Fortum erwägt Verkauf deutscher Beteiligungen

Der finnische Stromkonzern Fortum, beispielsweise an der Elektrizitätswerk Wesertal GmbH beteiligt, zieht in Betracht, deutsche Geschäftsaktivitäten zu verkaufen. Als Grund gab das Unternehmen an, sich auf den nordischen Markt konzentrieren zu wollen.

Hochspannungsmasten© Günter Menzl / Fotolia.com

In Zusammenhang mit der gestern angekündigten Übernahme der restlichen 50 Prozent am Stockholmer Energieversorger Birka Energi AB, hat der finnische Stromkonzern Fortum bekannt gegeben, sich noch stärker auf den nordischen Markt konzentrieren zu wollen. Zusätzlich zu laufenden Verkäufen von Stromerzeugungskapazitäten in Großbritannien und Irland überlegt Fortum auch, sich von einigen Geschäftsaktivitäten in Deutschland zu trennen. Möglicherweise werden in Deutschland die Elektrizitätswerk Wesertal GmbH und die Fortum Kraftwerk Burghausen GmbH verkauft. Nicht betroffen seien die Fortum-Bereiche Stromhandel, Engineering und Service.

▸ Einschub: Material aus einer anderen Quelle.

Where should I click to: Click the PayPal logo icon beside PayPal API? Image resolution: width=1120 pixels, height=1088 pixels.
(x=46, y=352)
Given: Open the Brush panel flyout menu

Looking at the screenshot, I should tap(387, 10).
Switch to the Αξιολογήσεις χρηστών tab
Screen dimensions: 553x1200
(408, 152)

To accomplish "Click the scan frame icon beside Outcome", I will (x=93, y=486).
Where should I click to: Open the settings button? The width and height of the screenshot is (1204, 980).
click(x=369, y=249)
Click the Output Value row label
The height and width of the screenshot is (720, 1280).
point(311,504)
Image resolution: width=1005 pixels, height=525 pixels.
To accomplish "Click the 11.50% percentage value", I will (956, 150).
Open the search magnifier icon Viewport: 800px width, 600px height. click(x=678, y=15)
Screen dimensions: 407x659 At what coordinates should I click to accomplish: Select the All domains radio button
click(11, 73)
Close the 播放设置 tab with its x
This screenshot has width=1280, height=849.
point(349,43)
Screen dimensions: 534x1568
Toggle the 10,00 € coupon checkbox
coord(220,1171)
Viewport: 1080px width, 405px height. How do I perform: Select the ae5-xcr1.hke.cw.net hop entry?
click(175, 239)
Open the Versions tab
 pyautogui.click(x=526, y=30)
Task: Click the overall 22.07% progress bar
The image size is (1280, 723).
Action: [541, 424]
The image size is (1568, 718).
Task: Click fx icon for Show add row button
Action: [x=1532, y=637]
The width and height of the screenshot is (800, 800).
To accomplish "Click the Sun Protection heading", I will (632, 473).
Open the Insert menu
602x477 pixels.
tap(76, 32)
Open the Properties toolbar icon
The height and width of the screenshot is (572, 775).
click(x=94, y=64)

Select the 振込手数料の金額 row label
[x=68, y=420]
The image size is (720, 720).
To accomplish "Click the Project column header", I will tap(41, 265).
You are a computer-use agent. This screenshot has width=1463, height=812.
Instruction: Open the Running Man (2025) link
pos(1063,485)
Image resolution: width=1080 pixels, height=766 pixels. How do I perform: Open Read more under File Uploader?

"Seit der Übernahme Wesertals im Jahr 1999 hat sich Fortums Strategie geändert, nachdem die Entscheidung fiel, sich auf die nordischen Märkte zu konzentrieren", erklärt Esko Salosaari, Vorsitzender des Aufsichtsrates von Wesertal und Geschäftsführer der Fortum Energie GmbH. "Wir werden unseren vertraglichen Verpflichtungen, die wir den früheren Gesellschaftern von Wesertal gegeben haben, nachkommen und wir werden sicherstellen, dass auch die eventuellen neuen Besitzer das gleiche tun. Die Elektrizitätswerk Wesertal GmbH und das Kraftwerk Burghausen haben exzellente Referenzen und sind seit der Liberalisierung hervorragend positioniert."